Outre ces menaces fréquentes, le recours croissant aux équipements mobiles dans le cadre du télétravail et du modèle hybride présente, lui aussi, un risque de sécurité majeur. Les hackers n’hésitent pas à exploiter des appareils et réseaux domestiques non sécurisés pour se faire passer pour des utilisateurs légitimes, et ainsi accéder aux systèmes de l’entreprise. Face à la généralisation du distanciel et au risque croissant de compromission, le respect des réglementations se révèle insuffisant. Les entreprises doivent non seulement se doter de solutions complètes de gestion des appareils mobiles (MDM), mais aussi former leurs collaborateurs à renforcer la sécurité de leur réseau domestique.
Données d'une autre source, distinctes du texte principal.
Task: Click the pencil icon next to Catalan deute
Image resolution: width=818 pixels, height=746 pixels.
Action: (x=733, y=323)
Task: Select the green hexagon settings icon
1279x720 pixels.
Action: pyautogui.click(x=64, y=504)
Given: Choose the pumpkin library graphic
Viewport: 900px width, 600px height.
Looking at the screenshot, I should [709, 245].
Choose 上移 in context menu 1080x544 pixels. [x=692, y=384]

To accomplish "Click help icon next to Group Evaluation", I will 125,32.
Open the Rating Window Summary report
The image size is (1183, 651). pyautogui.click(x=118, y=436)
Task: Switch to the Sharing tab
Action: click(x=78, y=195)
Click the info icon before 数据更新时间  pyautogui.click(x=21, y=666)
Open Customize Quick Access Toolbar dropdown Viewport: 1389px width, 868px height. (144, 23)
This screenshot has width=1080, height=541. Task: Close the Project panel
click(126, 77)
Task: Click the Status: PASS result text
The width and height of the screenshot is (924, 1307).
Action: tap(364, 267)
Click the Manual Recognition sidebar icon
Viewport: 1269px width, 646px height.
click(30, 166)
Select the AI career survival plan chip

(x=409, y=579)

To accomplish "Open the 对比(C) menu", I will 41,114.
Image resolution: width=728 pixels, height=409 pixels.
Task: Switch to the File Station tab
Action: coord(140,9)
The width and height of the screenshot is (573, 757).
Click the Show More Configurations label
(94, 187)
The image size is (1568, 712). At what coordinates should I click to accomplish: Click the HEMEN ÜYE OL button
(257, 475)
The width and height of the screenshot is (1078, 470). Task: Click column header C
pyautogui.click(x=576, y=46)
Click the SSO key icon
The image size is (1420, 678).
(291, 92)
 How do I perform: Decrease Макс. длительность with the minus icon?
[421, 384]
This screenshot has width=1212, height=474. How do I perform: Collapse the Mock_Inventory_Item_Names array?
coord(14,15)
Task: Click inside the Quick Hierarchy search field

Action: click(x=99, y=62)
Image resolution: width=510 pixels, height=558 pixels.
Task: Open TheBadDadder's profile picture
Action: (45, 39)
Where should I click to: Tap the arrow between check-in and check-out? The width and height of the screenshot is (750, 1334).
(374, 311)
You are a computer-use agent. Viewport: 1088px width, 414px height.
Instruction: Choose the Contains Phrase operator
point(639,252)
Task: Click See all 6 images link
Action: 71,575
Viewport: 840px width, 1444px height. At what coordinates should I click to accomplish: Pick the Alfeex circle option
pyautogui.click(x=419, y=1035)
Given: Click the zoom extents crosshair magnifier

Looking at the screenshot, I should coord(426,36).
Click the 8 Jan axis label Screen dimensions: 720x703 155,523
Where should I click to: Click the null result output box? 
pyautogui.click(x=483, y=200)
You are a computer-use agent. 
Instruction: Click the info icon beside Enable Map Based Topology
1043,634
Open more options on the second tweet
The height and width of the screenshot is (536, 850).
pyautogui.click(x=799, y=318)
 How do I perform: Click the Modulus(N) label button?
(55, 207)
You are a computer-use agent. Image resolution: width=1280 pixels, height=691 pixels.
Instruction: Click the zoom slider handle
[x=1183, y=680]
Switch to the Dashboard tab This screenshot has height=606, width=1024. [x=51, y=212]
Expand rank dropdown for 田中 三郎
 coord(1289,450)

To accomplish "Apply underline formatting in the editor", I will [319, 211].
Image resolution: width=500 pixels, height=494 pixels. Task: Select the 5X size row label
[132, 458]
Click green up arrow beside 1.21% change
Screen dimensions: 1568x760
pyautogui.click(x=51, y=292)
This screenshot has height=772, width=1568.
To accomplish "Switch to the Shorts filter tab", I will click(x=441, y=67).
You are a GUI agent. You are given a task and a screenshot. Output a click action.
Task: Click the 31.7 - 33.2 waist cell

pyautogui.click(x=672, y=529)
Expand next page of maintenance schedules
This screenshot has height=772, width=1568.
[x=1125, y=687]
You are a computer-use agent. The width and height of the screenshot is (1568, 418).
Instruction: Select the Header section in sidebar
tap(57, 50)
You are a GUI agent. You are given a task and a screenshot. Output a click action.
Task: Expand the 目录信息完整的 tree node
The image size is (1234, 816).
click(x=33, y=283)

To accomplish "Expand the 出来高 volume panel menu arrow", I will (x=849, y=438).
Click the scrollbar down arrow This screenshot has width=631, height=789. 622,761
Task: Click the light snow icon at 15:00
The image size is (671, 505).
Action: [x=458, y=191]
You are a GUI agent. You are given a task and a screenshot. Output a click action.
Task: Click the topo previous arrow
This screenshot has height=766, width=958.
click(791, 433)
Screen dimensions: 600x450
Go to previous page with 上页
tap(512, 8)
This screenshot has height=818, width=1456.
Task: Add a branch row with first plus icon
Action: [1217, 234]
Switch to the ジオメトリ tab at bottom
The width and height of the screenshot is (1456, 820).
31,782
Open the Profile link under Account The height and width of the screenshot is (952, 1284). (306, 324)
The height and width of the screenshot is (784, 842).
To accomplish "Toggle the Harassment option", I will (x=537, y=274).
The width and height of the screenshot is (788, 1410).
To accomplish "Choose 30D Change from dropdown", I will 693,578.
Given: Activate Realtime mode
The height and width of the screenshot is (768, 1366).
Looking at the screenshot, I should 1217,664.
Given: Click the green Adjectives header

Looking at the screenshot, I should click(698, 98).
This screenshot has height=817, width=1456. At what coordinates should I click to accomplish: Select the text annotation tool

Autres dangers potentiels, l’Edge Computing et l’Internet des objets (IoT) augmentent la surface d’attaque. Nombre d’objets connectés sont dépourvus de dispositifs de sécurité robustes du fait de leur petite taille et de leur puissance de calcul limitée. Or, l’adoption croissante de l’IoT offre aux cybercriminels un point d’entrée vers les systèmes dans leur ensemble. Seulement voilà, les réglementations de sécurité tendent à porter sur l’infrastructure IT globale et à négliger les appareils IoT et de périphérie. Des protocoles dédiés à la protection de ces terminaux s’imposent donc pour combler ces lacunes. En clair, la sécurité de toutes les données d’entreprise en dépend.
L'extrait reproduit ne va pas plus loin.